-- start DATA LINES --

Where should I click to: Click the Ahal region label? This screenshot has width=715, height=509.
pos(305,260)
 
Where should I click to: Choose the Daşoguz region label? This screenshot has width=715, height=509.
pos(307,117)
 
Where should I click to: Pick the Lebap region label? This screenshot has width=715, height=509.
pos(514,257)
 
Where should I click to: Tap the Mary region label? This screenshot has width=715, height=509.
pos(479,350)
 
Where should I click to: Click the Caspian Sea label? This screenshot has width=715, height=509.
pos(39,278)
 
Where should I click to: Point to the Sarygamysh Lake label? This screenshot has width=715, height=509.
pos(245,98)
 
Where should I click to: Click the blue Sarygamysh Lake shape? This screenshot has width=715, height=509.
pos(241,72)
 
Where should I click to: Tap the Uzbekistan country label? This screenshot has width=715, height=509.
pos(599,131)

-- end DATA LINES --

EXERCISE GOAL: Please lay out the stretch from the line containing "Where should I click to: Click the blue" through the end of the entries as a numbered list, leaving out any blank lines.

FINISHED EXERCISE:
1. Where should I click to: Click the blue Sarygamysh Lake shape? This screenshot has width=715, height=509.
2. pos(241,72)
3. Where should I click to: Tap the Uzbekistan country label? This screenshot has width=715, height=509.
4. pos(599,131)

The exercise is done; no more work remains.